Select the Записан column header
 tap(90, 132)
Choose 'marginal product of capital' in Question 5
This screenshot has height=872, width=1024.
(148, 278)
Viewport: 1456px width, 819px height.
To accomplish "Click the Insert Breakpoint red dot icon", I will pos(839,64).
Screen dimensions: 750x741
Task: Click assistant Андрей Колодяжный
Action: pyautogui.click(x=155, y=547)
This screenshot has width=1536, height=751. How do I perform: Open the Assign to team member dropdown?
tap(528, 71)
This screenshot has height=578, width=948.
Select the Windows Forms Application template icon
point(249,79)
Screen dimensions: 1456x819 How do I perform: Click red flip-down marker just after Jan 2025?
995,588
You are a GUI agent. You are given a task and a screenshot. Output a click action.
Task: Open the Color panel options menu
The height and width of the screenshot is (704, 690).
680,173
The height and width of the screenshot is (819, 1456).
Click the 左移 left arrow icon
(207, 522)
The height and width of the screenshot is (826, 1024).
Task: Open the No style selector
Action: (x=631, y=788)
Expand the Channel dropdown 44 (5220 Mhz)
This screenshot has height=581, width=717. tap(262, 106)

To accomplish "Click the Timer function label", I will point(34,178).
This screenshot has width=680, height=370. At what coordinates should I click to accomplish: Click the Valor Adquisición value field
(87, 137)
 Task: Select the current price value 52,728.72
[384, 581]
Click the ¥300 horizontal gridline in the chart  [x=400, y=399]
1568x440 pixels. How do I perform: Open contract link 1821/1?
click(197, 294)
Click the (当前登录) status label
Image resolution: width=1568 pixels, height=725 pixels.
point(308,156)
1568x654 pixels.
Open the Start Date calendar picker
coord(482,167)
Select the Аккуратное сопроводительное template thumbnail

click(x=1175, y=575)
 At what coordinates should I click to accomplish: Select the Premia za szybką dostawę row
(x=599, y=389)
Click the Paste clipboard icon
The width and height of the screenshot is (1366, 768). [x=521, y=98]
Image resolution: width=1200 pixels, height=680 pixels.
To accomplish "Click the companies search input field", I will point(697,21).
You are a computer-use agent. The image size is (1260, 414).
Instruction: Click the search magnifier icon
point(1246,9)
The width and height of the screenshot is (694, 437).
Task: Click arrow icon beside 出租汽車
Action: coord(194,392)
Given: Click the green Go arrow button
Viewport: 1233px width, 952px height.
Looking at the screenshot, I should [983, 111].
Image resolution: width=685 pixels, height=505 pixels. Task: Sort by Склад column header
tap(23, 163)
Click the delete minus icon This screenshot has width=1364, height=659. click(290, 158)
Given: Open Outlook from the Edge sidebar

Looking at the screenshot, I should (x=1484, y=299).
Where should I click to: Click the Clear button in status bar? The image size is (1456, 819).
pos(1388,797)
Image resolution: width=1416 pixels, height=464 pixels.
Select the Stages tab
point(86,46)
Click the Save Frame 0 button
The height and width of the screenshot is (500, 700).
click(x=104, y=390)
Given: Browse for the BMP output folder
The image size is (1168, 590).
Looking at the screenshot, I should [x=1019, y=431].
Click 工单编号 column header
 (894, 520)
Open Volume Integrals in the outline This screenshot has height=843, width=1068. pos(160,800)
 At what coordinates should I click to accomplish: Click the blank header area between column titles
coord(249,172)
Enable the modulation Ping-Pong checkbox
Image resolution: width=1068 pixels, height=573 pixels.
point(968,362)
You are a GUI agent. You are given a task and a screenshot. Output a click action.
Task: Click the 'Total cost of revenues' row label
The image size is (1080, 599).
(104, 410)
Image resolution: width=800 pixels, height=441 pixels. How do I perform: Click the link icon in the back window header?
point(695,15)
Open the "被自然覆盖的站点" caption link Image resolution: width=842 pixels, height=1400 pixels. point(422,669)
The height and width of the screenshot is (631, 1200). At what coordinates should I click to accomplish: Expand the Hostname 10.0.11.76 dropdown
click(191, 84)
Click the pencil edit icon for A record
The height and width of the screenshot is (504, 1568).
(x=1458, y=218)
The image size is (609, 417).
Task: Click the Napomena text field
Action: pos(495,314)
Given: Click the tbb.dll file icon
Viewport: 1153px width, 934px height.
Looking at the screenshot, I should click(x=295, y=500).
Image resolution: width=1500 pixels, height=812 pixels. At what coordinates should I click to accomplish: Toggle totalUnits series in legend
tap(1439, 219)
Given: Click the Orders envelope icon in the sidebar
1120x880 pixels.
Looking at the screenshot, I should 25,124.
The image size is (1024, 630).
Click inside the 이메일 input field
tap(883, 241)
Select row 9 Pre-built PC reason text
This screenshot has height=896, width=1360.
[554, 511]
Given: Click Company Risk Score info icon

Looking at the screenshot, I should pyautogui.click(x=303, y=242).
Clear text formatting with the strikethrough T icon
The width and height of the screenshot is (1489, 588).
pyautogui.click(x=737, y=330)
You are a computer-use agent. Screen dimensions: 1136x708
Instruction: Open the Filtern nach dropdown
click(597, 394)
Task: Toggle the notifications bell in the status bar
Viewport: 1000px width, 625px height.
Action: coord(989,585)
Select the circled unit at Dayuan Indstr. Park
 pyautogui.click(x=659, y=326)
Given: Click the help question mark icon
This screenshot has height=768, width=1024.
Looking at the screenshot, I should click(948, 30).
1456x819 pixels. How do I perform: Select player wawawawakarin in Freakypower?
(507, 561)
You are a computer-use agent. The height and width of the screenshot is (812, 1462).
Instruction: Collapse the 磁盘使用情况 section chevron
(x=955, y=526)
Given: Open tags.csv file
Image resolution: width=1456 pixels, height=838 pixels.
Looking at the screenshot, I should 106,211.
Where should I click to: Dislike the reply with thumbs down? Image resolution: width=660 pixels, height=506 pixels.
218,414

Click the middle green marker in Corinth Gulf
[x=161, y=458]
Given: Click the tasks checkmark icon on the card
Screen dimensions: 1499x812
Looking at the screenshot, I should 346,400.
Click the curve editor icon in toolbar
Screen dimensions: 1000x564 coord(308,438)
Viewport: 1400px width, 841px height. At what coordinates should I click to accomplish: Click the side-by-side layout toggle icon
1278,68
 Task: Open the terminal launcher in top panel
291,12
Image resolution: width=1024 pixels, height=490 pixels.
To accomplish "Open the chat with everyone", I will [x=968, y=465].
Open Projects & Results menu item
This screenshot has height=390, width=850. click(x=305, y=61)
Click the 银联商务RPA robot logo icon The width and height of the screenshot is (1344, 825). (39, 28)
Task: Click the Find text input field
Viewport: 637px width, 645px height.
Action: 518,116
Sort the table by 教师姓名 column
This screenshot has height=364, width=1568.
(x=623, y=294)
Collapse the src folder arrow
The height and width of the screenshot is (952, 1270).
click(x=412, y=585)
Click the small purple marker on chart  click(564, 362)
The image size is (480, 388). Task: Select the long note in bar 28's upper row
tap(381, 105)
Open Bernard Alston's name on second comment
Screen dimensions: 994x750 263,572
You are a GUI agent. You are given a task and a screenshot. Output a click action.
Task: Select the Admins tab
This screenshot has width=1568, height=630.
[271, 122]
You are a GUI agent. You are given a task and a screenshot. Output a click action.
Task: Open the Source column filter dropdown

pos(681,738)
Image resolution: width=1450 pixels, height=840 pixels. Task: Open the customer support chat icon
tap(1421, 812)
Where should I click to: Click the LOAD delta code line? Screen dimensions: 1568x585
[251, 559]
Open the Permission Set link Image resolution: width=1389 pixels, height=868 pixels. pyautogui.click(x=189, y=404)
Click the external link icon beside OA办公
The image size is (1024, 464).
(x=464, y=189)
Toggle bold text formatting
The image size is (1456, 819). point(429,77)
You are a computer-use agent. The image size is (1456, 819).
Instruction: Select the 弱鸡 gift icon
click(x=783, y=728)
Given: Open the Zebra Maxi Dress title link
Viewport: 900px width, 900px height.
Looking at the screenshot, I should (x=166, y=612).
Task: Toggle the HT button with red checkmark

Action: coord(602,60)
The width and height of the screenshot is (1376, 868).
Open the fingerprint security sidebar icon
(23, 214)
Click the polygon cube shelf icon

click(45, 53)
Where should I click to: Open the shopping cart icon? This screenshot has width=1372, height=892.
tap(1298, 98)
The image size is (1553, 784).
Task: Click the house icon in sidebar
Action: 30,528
+++
→ Written problem
Update the entries in the stretch from the line containing "The height and width of the screenshot is (819, 1456)." through the line containing "point(308,156)", replacing "dropdown" with "drop-down list" and leaving everything else unchanged.

→ Solved exercise
The height and width of the screenshot is (819, 1456).
Click the 左移 left arrow icon
(207, 522)
The height and width of the screenshot is (826, 1024).
Task: Open the No style selector
Action: (x=631, y=788)
Expand the Channel drop-down list 44 (5220 Mhz)
This screenshot has height=581, width=717. tap(262, 106)

To accomplish "Click the Timer function label", I will point(34,178).
This screenshot has width=680, height=370. At what coordinates should I click to accomplish: Click the Valor Adquisición value field
(87, 137)
 Task: Select the current price value 52,728.72
[384, 581]
Click the ¥300 horizontal gridline in the chart  [x=400, y=399]
1568x440 pixels. How do I perform: Open contract link 1821/1?
click(197, 294)
Click the (当前登录) status label
Image resolution: width=1568 pixels, height=725 pixels.
point(308,156)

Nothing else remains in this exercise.